Can some explain what it means and what is the best possible way to fix this ?

the serialVersionUID is used to deserialize your class. it is auto-generated by default.
but changing anything in your class would generate a different serialVersionUID and you cannot deserialise "old" objects.
so you define your own serialVersionUID to help deserialisation find the right class.

add a variable like this to your code:

private static final long serialVersionUID = 6106269076155338045L;

for reference on generating your UID:

Does it matter what I choose for serialVersionUID when extending Serializable classes in Java?

Can some explain what it means

Minor changes to the class change the serialVersionUID which you don't want as this can prevent deserialization for no good reason.

and what is the best possible way to fix this ?

Set it as it suggests.

private static final long serialVersionUID = 1;

is there any algorithm/program that generates this number

Yes. This is the algorithm you are attempting to bypass, not recreate. Just start at 1 .

I mean can it be anything or it needs to follow certain best practices

I would suggest using 1 is best practice because it makes it clear this was an overriden value arbitrarily chosen. Using a large value like 6106269076155338045L could look a like a generated number or chose this number of a reason.

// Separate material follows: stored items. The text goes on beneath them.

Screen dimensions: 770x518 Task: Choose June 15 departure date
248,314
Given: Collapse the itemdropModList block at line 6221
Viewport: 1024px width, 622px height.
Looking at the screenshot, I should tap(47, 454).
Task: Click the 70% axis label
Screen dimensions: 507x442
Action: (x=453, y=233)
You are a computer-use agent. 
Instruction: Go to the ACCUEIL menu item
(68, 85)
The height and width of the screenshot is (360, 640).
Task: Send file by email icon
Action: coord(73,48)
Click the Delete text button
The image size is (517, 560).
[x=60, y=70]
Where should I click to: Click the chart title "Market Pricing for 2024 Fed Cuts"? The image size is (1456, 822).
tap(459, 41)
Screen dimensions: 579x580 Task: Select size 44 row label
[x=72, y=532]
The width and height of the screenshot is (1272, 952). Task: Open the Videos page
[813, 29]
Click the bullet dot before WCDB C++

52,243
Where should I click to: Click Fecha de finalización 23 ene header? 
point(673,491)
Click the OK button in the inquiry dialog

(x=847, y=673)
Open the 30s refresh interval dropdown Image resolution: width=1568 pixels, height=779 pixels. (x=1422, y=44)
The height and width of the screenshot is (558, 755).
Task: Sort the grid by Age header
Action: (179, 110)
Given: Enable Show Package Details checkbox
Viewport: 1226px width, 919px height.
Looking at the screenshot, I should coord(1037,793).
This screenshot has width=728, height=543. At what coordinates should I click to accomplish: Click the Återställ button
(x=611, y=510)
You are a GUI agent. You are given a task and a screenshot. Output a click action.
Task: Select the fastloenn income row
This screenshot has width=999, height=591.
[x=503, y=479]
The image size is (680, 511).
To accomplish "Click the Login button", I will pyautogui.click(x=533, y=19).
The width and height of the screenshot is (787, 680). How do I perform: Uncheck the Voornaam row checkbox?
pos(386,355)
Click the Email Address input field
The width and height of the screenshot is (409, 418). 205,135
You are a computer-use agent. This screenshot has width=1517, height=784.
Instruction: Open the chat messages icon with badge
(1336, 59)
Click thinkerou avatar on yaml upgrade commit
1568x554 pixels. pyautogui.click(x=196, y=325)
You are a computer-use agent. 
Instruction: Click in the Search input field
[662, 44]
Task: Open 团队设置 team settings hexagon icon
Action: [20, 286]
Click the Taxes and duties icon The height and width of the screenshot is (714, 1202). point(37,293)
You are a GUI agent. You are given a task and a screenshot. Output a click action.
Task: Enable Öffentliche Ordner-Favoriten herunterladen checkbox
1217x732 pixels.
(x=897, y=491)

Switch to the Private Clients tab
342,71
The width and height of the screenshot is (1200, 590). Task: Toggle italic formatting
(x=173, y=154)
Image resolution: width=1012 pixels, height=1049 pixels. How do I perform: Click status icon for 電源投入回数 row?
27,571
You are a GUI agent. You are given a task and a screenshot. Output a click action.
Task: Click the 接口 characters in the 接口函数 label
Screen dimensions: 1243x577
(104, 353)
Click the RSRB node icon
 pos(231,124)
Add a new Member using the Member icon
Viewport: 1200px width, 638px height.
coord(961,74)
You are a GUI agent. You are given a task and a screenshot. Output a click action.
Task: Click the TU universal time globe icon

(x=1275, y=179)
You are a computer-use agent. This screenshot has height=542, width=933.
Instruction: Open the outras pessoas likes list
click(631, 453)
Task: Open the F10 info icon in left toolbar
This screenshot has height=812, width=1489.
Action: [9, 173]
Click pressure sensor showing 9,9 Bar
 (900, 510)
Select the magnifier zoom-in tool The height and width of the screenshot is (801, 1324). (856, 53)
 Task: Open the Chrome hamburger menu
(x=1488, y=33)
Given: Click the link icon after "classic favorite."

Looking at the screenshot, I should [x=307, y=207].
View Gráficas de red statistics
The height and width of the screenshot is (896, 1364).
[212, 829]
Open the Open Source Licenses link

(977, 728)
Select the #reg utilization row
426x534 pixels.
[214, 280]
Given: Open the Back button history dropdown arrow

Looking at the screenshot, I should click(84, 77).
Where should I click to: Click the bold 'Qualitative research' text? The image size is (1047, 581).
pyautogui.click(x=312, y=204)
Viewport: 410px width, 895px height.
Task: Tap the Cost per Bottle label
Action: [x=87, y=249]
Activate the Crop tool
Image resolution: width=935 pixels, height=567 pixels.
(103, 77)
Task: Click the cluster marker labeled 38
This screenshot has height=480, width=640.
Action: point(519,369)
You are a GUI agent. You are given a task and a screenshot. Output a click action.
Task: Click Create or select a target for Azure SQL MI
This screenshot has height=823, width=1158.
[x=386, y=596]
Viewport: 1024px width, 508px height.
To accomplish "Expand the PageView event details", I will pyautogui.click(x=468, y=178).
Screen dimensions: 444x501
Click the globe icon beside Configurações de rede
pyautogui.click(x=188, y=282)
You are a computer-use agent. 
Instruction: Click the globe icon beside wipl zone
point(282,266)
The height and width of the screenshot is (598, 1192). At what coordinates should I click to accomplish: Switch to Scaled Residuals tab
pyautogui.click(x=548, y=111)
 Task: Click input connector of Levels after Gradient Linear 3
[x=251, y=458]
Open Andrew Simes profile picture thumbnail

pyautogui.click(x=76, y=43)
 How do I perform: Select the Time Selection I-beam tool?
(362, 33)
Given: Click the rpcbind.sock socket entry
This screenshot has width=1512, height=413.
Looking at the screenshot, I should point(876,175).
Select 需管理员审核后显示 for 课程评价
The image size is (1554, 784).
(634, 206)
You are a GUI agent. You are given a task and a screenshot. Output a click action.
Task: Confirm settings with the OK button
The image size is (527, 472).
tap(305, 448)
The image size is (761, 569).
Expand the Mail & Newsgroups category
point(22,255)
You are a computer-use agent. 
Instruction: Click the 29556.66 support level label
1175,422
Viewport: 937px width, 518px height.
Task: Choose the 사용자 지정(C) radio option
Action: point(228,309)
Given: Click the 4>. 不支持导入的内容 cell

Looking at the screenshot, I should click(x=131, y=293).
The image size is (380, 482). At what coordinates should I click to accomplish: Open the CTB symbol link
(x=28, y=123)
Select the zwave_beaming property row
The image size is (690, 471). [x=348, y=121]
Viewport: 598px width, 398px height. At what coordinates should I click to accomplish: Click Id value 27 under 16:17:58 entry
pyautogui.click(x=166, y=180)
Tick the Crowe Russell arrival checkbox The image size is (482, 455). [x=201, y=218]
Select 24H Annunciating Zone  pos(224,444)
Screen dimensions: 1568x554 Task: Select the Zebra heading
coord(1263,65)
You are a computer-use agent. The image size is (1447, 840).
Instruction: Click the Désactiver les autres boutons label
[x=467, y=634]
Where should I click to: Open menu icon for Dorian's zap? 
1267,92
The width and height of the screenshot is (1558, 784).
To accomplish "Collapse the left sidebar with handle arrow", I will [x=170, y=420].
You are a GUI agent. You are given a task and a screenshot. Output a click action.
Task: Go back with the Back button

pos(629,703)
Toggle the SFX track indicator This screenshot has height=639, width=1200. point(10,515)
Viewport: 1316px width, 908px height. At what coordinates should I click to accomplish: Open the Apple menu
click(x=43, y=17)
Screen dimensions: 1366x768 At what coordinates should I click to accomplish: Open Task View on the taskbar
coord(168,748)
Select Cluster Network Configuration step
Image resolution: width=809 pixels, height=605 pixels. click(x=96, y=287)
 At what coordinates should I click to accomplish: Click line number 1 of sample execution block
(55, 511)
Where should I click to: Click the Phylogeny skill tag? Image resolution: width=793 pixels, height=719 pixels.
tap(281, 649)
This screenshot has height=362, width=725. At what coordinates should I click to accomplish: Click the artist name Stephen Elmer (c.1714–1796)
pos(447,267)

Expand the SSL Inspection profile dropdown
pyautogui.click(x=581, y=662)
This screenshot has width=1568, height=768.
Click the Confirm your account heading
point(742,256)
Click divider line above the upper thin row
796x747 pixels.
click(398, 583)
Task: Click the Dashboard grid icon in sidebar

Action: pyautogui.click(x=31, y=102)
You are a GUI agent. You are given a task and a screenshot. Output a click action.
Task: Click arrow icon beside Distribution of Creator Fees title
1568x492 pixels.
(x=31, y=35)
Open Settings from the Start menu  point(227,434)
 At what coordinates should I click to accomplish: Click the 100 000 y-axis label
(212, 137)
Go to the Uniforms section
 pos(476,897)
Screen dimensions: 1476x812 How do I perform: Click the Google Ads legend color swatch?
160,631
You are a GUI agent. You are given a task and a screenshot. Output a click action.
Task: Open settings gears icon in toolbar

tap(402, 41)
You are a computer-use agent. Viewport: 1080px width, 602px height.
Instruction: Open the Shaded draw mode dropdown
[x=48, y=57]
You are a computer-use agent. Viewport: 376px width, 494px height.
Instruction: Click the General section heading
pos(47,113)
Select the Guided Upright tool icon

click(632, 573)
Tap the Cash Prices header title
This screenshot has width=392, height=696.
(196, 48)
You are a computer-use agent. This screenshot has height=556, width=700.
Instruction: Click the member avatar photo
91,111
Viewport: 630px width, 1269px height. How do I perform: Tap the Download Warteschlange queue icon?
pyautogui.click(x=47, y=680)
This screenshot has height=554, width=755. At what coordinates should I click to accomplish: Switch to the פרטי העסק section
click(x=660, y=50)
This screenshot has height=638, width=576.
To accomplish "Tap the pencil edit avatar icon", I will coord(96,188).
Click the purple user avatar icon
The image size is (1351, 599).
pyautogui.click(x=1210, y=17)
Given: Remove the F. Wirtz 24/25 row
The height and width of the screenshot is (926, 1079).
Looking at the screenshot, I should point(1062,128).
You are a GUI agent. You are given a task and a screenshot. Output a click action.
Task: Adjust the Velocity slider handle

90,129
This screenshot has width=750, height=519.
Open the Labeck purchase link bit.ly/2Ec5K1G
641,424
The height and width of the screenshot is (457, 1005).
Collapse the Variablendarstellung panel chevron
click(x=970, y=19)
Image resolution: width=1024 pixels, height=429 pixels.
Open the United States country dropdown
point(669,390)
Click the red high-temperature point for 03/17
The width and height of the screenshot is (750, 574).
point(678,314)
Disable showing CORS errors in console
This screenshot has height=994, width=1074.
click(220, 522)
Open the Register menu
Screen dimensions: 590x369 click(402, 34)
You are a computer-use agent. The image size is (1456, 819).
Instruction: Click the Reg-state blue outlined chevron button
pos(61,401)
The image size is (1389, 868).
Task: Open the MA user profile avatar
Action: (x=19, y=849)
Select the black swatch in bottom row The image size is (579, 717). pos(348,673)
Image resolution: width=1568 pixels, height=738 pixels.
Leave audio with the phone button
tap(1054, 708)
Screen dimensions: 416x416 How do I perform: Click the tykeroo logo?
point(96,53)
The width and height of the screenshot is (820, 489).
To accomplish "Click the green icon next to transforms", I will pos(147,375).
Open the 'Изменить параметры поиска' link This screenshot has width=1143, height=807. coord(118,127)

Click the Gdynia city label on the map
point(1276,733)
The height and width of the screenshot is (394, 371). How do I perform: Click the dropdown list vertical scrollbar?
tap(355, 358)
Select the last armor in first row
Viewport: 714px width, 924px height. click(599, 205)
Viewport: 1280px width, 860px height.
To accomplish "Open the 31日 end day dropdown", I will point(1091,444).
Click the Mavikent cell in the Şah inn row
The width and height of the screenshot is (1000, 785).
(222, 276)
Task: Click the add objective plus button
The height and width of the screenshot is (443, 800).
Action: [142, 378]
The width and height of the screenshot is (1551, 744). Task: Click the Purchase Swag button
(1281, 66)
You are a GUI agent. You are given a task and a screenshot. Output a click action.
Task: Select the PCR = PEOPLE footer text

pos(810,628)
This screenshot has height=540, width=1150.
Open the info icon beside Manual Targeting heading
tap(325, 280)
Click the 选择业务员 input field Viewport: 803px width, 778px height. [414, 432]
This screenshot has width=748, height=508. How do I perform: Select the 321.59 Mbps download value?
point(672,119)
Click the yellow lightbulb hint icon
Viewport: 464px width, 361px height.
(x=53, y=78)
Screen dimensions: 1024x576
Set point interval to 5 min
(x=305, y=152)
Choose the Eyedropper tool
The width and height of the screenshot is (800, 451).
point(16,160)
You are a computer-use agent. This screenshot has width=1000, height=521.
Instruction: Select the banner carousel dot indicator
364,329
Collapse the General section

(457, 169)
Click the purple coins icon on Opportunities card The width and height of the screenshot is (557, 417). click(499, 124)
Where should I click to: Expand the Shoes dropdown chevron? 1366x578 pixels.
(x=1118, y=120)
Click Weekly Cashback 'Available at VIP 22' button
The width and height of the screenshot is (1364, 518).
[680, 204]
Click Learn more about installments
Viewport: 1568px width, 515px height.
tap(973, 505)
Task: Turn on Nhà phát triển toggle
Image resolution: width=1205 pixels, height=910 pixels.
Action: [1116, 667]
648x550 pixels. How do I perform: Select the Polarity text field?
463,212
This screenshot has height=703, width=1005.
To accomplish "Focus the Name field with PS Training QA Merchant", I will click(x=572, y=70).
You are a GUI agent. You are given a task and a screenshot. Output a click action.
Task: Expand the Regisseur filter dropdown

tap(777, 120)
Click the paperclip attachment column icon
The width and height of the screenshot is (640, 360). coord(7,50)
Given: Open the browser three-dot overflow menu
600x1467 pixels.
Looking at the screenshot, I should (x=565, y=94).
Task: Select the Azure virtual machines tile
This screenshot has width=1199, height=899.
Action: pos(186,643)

This value is used at deserialization. Its purpose is to maintain compatibility between classes and their corresponding serialized objects. If you serialize an object of type A and then change A somehow, then this mechanism prevents you from deserializing the object; the object and its class wouldn't match and you would get runtime errors.

There is a serialver.exe in the JDK. If you give it a .class file as parameter, it will spit out a serialVersionUID . Most IDEs have this functionality built in.

Example of input:

> serialver MyClass

(there already exists a file MyClass.class and MyClass must implement Serializable )

Example of output:

> MyClass: static final long serialVersionUID = -8174364448753809256L;

If you hate doing things at the command line, then executing the program like this:

> serialver -show

will display this GUI:

serialver截图

You can then type the class's name and click "Show".

I recommend you read about the serialization process if it interests you. You would find out exactly why this version ID is needed, what fields/methods are taken into account when generating it and much more.